ここで注目したい「実質賃金」とは、実際に受け取った給与の額面(名目賃金)から、物価の変動による影響を差し引いて計算した指標を指します。つまり、いくら給与の額が変わっていなくても、物価が上がればこの数値はマイナスになり、私たちが実際に買えるモノやサービスの量が減ってしまったことを意味するのです。
今回の確報値は、先に公表されていた速報値の0.9%減という数字に比べると、幸いにも下げ幅が縮小する結果となりました。少しだけ持ち直したような印象を受けますが、依然としてマイナス圏を脱していないのが現状です。

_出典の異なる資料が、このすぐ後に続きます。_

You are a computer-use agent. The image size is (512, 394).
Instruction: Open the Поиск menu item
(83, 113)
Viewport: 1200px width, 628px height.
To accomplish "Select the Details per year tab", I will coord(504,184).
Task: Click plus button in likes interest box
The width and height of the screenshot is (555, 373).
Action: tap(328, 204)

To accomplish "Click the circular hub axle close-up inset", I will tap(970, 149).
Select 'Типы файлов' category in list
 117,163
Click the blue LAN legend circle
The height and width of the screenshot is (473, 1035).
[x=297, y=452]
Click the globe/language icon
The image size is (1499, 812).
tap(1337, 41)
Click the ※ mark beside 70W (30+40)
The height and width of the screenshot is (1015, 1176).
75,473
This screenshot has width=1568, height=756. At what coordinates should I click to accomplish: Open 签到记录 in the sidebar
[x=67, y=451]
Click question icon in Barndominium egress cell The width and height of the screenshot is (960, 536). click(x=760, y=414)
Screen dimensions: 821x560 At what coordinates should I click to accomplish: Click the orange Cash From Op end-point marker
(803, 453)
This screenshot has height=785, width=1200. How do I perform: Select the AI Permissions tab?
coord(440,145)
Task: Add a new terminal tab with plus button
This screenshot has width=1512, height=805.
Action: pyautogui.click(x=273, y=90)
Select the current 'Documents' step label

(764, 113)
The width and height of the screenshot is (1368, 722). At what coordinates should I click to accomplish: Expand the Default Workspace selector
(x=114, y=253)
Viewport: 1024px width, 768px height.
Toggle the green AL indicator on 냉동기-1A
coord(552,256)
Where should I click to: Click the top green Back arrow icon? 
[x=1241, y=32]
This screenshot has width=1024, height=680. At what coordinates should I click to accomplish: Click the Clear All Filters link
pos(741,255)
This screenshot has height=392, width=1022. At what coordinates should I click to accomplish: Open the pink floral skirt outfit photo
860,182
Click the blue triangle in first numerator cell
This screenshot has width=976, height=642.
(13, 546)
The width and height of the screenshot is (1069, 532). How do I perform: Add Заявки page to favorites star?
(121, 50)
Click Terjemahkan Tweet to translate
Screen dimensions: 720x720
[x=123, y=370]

このニュースに対してSNS上では、「給料が上がらないのに消費税増税や物価高が響いて生活が苦しい」といった、悲痛な声が相次いで寄せられています。
統計の数値が上方修正されたことは一見ポジティブに思えますが、現場で働く人々の体感としては、実質的な購買力が落ちている事実に変わりはありません。政府には、単なる数字の推移だけでなく、生活者の目線に立った実効性のある景気刺激策や、持続的な賃上げを後押しする仕組み作りを強く求めたいところです。